On May 20th, 2011 Prime Minister Naoto Kan spoke to the Japanese parliament, and admitted that “The government failed to respond to TEPCO’s mistaken assumptions, and I’m deeply sorry.”  

Japan looking to store waste on-site to save money at risk of population

While publically acknowledging the dereliction of duty, both the Japanese Government, and TEPCO move forward business as usual.  Now speculation is being raised that Fukushima Daiichi might be designated as a “nuclear graveyard” to store the radioactive waste.  This decision is in direct contrast with most nuclear experts, who are alarmed at the amount of waste that would be stored on site, in a very seismically active region.

“We are involved in intense talks on the cleanup of the Dai-Ichi plant and construction of nuclear waste storage facilities at the site is one option,” said Morokuzu.  The crippled plant would be an ideal nuclear fuel graveyard because building a new one would cost several million yen, according to Muneo Morokuzu, professor of energy and environmental public policy at the University of Tokyo.

High-level waste storage is complicated, it involves solidfying the waste into borosilicate glass, and placing it inside heavy stainless steel cylinders.  These casks are then transferred to interim storage sites, while they are shipped to long-term underground repositories.
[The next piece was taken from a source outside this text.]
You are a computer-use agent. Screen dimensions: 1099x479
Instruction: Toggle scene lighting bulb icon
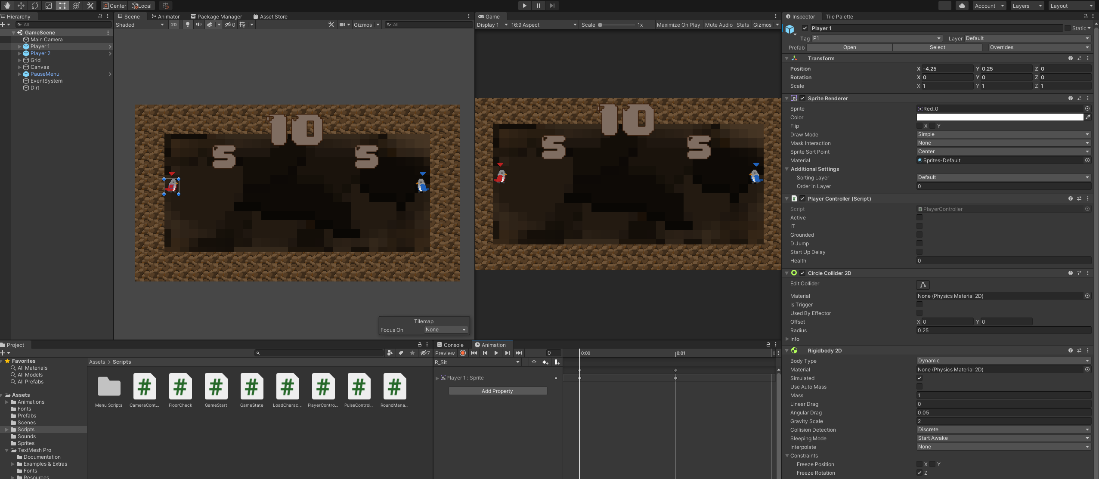187,25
Into Eternity – What To Do With Nuclear Waste

It is a peek inside an amazing underground facility being built in Finland to store nuclear waste, called “Onkalo” – the Finnish word for “hiding place.” The project first broke ground in the 1970s and will not be completed for 120 more years. It is designed to last 100,000 years – the time it takes for nuclear waste to become safe

“It’s the first time we’re knowingly building a post-human structure,” Madsen said by Skype from Denmark. “This problem of a hundred thousand years, and how to act responsibly may exceed what is possible for us humans to grasp.”

Consider that the Egyptian pyramids are less than 6,000 years old. The oldest known man-made structure, a stone cave wall in Greece, is 23,000 years old. “There’s maybe an expectation that civilization as we know it will cease to exist within this time span,” Madsen said. “Therefore we cannot expect people in the future to know what radiation is. Therefore (Onkalo) has to be able to operate by itself.”

The Finnish and Swedish governments are collaborating on the project because they believe it would be irresponsible to keep hazardous nuclear waste above ground, as we do currently, a fact the Japanese have paid dearly for since the earthquake and tsunami in March. The Onkalos are designed to be invulnerable to above-ground dangers such as natural disasters, war or terrorism.

“If the expansion of nuclear energy were to stop today, then when this Onkalo is finished in 120 years and sealed off, you will need another 99 facilities of the same capacity” to store the rest of the world’s waste, Madsen said. “But if conservative estimates of the continued use and expansion of nuclear energy are correct, you would need 500 such facilities.”